__PROBLEM REQUIREMENTS__
Please reproduce each of the following records line for line, without changing anything.

__DATA LINES__
■ ■ ■ ■
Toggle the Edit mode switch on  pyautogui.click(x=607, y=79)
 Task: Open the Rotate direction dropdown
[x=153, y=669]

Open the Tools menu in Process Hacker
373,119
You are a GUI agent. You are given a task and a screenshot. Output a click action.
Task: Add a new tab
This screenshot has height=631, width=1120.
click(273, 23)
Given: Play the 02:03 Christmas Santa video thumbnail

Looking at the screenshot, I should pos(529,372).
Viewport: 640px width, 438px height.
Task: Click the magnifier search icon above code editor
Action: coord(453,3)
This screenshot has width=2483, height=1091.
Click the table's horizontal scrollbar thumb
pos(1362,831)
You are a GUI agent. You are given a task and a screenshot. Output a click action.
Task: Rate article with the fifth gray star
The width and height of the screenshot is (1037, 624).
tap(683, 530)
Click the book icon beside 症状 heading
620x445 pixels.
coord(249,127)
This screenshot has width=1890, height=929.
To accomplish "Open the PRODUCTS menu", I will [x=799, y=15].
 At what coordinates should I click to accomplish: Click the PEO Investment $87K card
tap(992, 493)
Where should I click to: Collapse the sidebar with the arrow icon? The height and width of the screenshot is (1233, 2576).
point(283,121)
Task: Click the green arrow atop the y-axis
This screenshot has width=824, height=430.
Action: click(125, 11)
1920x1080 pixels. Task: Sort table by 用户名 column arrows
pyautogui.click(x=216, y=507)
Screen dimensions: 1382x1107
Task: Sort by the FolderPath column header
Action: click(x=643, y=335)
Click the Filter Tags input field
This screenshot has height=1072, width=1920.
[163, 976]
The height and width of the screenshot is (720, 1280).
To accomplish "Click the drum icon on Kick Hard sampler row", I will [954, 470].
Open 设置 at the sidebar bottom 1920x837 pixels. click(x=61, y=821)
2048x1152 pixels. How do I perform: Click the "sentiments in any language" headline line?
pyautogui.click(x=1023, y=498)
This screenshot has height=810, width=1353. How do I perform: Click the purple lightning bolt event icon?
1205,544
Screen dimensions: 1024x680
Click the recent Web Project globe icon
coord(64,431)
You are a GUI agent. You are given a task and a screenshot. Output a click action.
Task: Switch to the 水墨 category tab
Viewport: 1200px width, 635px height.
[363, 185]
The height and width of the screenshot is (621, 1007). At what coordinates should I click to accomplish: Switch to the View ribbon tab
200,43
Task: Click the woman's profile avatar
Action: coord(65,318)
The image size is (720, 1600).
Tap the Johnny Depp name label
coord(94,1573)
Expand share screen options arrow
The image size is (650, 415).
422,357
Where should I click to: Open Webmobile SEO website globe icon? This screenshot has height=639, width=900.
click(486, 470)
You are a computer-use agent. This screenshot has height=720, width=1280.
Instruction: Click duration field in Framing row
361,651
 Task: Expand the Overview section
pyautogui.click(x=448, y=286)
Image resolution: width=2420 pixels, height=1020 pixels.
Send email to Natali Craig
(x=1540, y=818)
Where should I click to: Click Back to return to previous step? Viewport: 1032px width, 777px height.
■ ■ ■ ■
__ANSWER TO THIS EXERCISE__
Toggle the Edit mode switch on  pyautogui.click(x=607, y=79)
 Task: Open the Rotate direction dropdown
[x=153, y=669]

Open the Tools menu in Process Hacker
373,119
You are a GUI agent. You are given a task and a screenshot. Output a click action.
Task: Add a new tab
This screenshot has height=631, width=1120.
click(273, 23)
Given: Play the 02:03 Christmas Santa video thumbnail

Looking at the screenshot, I should pos(529,372).
Viewport: 640px width, 438px height.
Task: Click the magnifier search icon above code editor
Action: coord(453,3)
This screenshot has width=2483, height=1091.
Click the table's horizontal scrollbar thumb
pos(1362,831)
You are a GUI agent. You are given a task and a screenshot. Output a click action.
Task: Rate article with the fifth gray star
The width and height of the screenshot is (1037, 624).
tap(683, 530)
Click the book icon beside 症状 heading
620x445 pixels.
coord(249,127)
This screenshot has width=1890, height=929.
To accomplish "Open the PRODUCTS menu", I will [x=799, y=15].
 At what coordinates should I click to accomplish: Click the PEO Investment $87K card
tap(992, 493)
Where should I click to: Collapse the sidebar with the arrow icon? The height and width of the screenshot is (1233, 2576).
point(283,121)
Task: Click the green arrow atop the y-axis
This screenshot has width=824, height=430.
Action: click(125, 11)
1920x1080 pixels. Task: Sort table by 用户名 column arrows
pyautogui.click(x=216, y=507)
Screen dimensions: 1382x1107
Task: Sort by the FolderPath column header
Action: click(x=643, y=335)
Click the Filter Tags input field
This screenshot has height=1072, width=1920.
[163, 976]
The height and width of the screenshot is (720, 1280).
To accomplish "Click the drum icon on Kick Hard sampler row", I will [954, 470].
Open 设置 at the sidebar bottom 1920x837 pixels. click(x=61, y=821)
2048x1152 pixels. How do I perform: Click the "sentiments in any language" headline line?
pyautogui.click(x=1023, y=498)
This screenshot has height=810, width=1353. How do I perform: Click the purple lightning bolt event icon?
1205,544
Screen dimensions: 1024x680
Click the recent Web Project globe icon
coord(64,431)
You are a GUI agent. You are given a task and a screenshot. Output a click action.
Task: Switch to the 水墨 category tab
Viewport: 1200px width, 635px height.
[363, 185]
The height and width of the screenshot is (621, 1007). At what coordinates should I click to accomplish: Switch to the View ribbon tab
200,43
Task: Click the woman's profile avatar
Action: coord(65,318)
The image size is (720, 1600).
Tap the Johnny Depp name label
coord(94,1573)
Expand share screen options arrow
The image size is (650, 415).
422,357
Where should I click to: Open Webmobile SEO website globe icon? This screenshot has height=639, width=900.
click(486, 470)
You are a computer-use agent. This screenshot has height=720, width=1280.
Instruction: Click duration field in Framing row
361,651
 Task: Expand the Overview section
pyautogui.click(x=448, y=286)
Image resolution: width=2420 pixels, height=1020 pixels.
Send email to Natali Craig
(x=1540, y=818)
Where should I click to: Click Back to return to previous step? Viewport: 1032px width, 777px height.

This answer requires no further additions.